___ Given records ___

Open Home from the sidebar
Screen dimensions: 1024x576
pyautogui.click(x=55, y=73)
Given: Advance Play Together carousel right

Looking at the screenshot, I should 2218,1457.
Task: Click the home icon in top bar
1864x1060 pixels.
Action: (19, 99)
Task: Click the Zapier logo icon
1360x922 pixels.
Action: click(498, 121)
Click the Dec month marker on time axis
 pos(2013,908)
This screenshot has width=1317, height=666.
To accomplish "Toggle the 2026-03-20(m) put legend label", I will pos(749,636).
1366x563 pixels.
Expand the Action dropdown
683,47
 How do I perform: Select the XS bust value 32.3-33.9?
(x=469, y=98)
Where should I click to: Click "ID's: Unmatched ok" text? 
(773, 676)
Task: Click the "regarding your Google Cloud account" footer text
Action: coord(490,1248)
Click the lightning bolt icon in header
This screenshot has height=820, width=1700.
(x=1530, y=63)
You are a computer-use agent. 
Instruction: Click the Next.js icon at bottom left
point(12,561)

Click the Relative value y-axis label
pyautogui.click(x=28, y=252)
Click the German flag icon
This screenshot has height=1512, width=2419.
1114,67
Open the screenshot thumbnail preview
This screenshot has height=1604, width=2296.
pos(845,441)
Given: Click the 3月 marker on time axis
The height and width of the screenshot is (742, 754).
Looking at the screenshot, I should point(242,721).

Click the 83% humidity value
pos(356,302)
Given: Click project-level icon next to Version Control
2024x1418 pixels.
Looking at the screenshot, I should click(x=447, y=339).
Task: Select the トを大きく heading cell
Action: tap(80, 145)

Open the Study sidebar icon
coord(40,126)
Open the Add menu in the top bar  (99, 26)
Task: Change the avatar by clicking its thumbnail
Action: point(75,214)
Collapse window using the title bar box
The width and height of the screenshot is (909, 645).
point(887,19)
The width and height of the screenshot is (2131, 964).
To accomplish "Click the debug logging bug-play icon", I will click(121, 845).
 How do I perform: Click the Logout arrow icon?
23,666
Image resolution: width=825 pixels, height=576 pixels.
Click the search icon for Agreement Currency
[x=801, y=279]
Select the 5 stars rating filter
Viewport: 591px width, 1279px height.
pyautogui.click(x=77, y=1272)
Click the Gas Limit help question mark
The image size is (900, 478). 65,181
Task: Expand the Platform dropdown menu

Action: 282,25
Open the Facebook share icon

___

Work to be completed >>
Put every line of the items above into a Markdown table with two columns, Row and Line. Number each row and leave out the blank lines.

Solution to this task >>
| Row | Line |
|---|---|
| 1 | Open Home from the sidebar |
| 2 | Screen dimensions: 1024x576 |
| 3 | pyautogui.click(x=55, y=73) |
| 4 | Given: Advance Play Together carousel right |
| 5 | Looking at the screenshot, I should 2218,1457. |
| 6 | Task: Click the home icon in top bar |
| 7 | 1864x1060 pixels. |
| 8 | Action: (19, 99) |
| 9 | Task: Click the Zapier logo icon |
| 10 | 1360x922 pixels. |
| 11 | Action: click(498, 121) |
| 12 | Click the Dec month marker on time axis |
| 13 |  pos(2013,908) |
| 14 | This screenshot has width=1317, height=666. |
| 15 | To accomplish "Toggle the 2026-03-20(m) put legend label", I will pos(749,636). |
| 16 | 1366x563 pixels. |
| 17 | Expand the Action dropdown |
| 18 | 683,47 |
| 19 |  How do I perform: Select the XS bust value 32.3-33.9? |
| 20 | (x=469, y=98) |
| 21 | Where should I click to: Click "ID's: Unmatched ok" text?  |
| 22 | (773, 676) |
| 23 | Task: Click the "regarding your Google Cloud account" footer text |
| 24 | Action: coord(490,1248) |
| 25 | Click the lightning bolt icon in header |
| 26 | This screenshot has height=820, width=1700. |
| 27 | (x=1530, y=63) |
| 28 | You are a computer-use agent.  |
| 29 | Instruction: Click the Next.js icon at bottom left |
| 30 | point(12,561) |
| 31 | Click the Relative value y-axis label |
| 32 | pyautogui.click(x=28, y=252) |
| 33 | Click the German flag icon |
| 34 | This screenshot has height=1512, width=2419. |
| 35 | 1114,67 |
| 36 | Open the screenshot thumbnail preview |
| 37 | This screenshot has height=1604, width=2296. |
| 38 | pos(845,441) |
| 39 | Given: Click the 3月 marker on time axis |
| 40 | The height and width of the screenshot is (742, 754). |
| 41 | Looking at the screenshot, I should point(242,721). |
| 42 | Click the 83% humidity value |
| 43 | pos(356,302) |
| 44 | Given: Click project-level icon next to Version Control |
| 45 | 2024x1418 pixels. |
| 46 | Looking at the screenshot, I should click(x=447, y=339). |
| 47 | Task: Select the トを大きく heading cell |
| 48 | Action: tap(80, 145) |
| 49 | Open the Study sidebar icon |
| 50 | coord(40,126) |
| 51 | Open the Add menu in the top bar  (99, 26) |
| 52 | Task: Change the avatar by clicking its thumbnail |
| 53 | Action: point(75,214) |
| 54 | Collapse window using the title bar box |
| 55 | The width and height of the screenshot is (909, 645). |
| 56 | point(887,19) |
| 57 | The width and height of the screenshot is (2131, 964). |
| 58 | To accomplish "Click the debug logging bug-play icon", I will click(121, 845). |
| 59 |  How do I perform: Click the Logout arrow icon? |
| 60 | 23,666 |
| 61 | Image resolution: width=825 pixels, height=576 pixels. |
| 62 | Click the search icon for Agreement Currency |
| 63 | [x=801, y=279] |
| 64 | Select the 5 stars rating filter |
| 65 | Viewport: 591px width, 1279px height. |
| 66 | pyautogui.click(x=77, y=1272) |
| 67 | Click the Gas Limit help question mark |
| 68 | The image size is (900, 478). 65,181 |
| 69 | Task: Expand the Platform dropdown menu |
| 70 | Action: 282,25 |
| 71 | Open the Facebook share icon |